Tobold's Blog
Friday, June 29, 2012
D&D Next modularity

In yesterday's post Anjin put a link to the latest D&D Next developer's blog entry in the comments. It talks about modularity and combat subsystems. The goal appears to be to provide options for different playstyles. Specifically mentioned are "narrative combat", with guidelines of what bonuses and penalties to apply to dice rolls when a player wants to roleplay stunt moves in combat, and rules for tactical miniature combat. So what can we learn from this post?

I think the essential part of the combat modules is that they try to be balanced compared to vanilla combat. This is not 4th edition, where using a power would always be better than using a basic attack. Instead you get options like "Increased Damage: Take a -2 penalty to attack, deal +4 more damage". If you do the math, you will realize that such an option can either end up being positive or negative. If you have a low average damage and high attack bonus, the Increased Damage option makes your average damage go up. If you have high damage and low chance to hit, the same option will make your average damage go down. If applied randomly, this option is in fact pretty much balanced. But if clever players do the math and only use the option when it increases their damage, players with the optional module will be stronger than players without. So I'm not convinced that their attempt to balance out combat with options against vanilla combat fully succeeded.

I think the bigger danger of these optional modules is that they risk being perceived as WotC pedaling back on their free-form "DM may I?" style for D&D Next.
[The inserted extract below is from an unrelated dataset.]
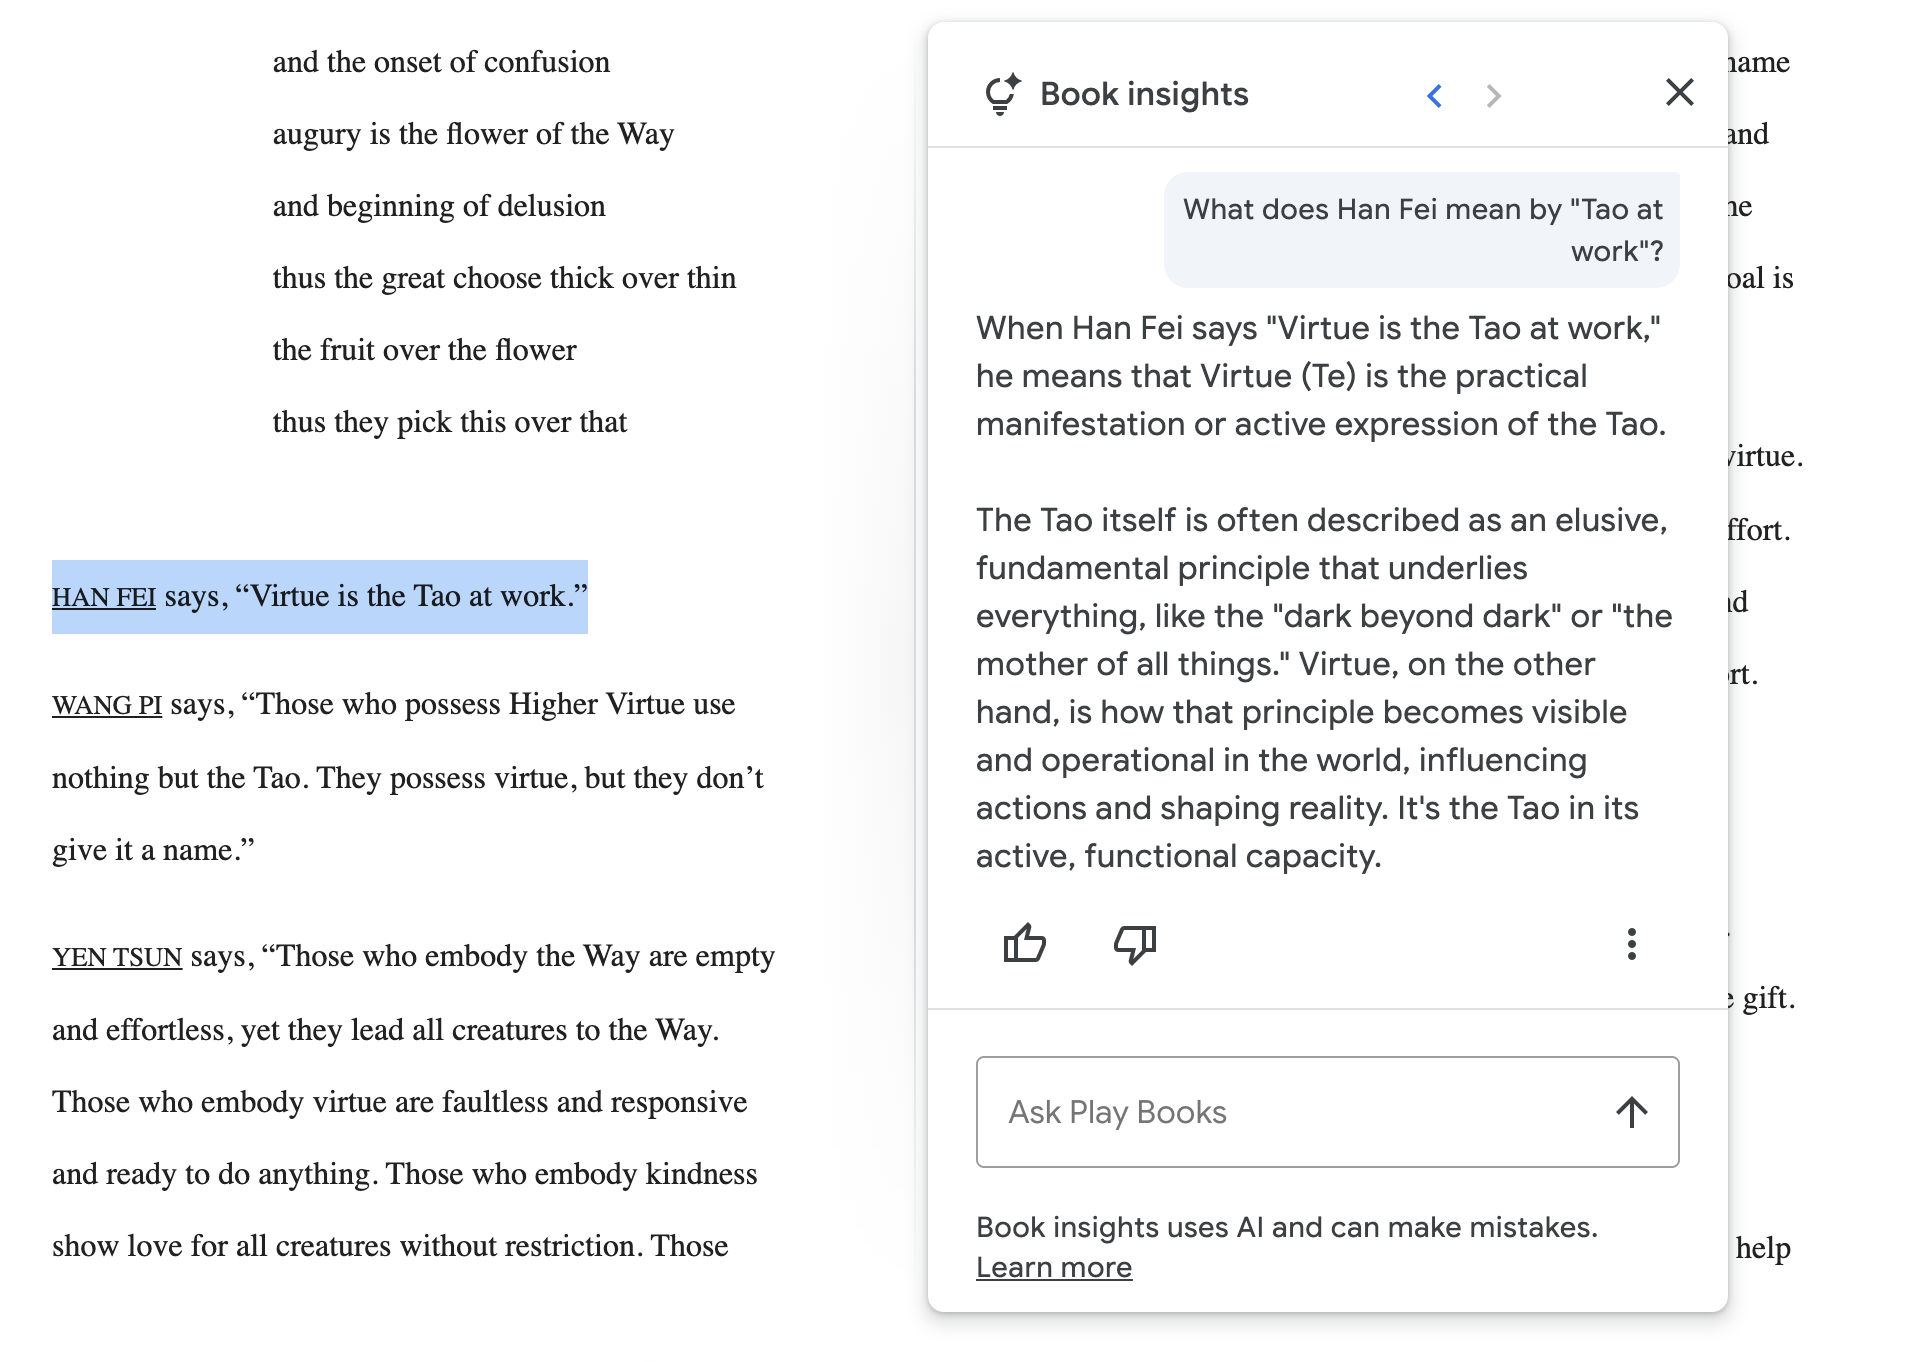Open the Learn more link
This screenshot has height=1362, width=1922.
(1054, 1267)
In a system without many tactical rules, a DM has a lot of options when one of his players says that he is trying a move to sweep the legs out from under an opponent. He can apply varying penalties to that role, as well as determine what exactly the negative effect on the enemy is from falling down. If you have an option rule saying that such a move gives a -5 penalty, and another rule defining what prone means, this anchors the expectations of players, even if the DM says that he isn't using those optional rules modules. A DM making a rule very much different for the same situation that is already covered with an optional rule risks some arguments, much more than if that optional rule didn't exist in the first place.
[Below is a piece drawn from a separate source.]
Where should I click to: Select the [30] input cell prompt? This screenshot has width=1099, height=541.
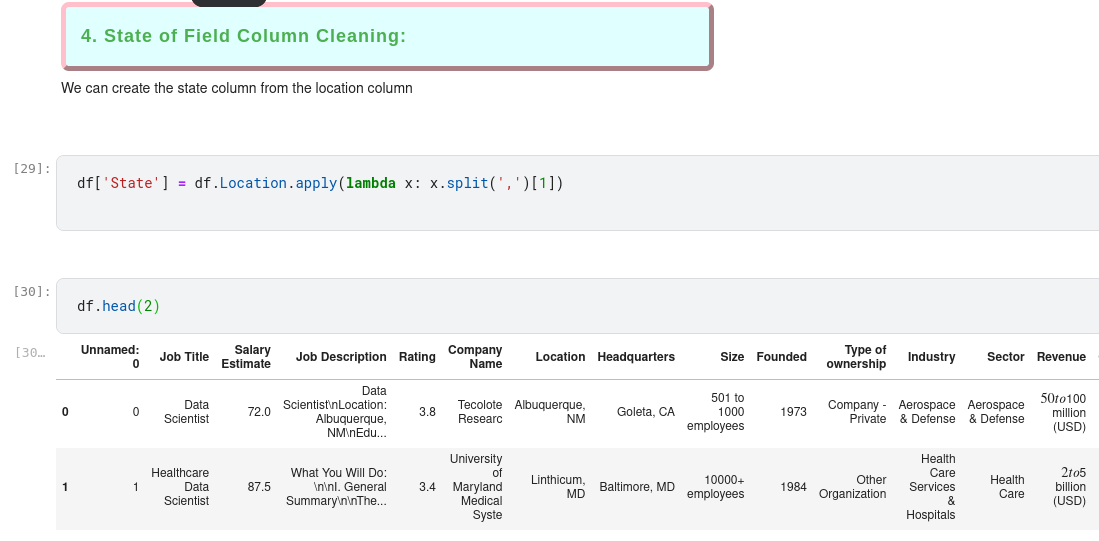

I still think the most likely outcome of D&D Next and it's optional modules is that the attempt to please everybody ends up with a system that pleases nobody. Frankly the better option would be for WotC to admit that 4th edition is a very different and incompatible beast with its own set of customers. They would make more money by continuing supporting 4E as a separate product from D&D Next, and keeping D&D Next strictly old school. Trying to make a hybrid product that pleases both the old school players and the 4E players is bound to fail.

I agree with you that WotC should publish both systems seperately. INitially I returned to D&D this summer having become rather bored with much of the MMO market out there (WoW being the main one). 4th edition I did not care for at first being an old school player from D&D's humble beginnings. However after playing six sessions in a D&D Encounters group, my opinion has changed. I am now enjoying this system and feel it would be sad to see it go away. Keep up the excellent blog sir.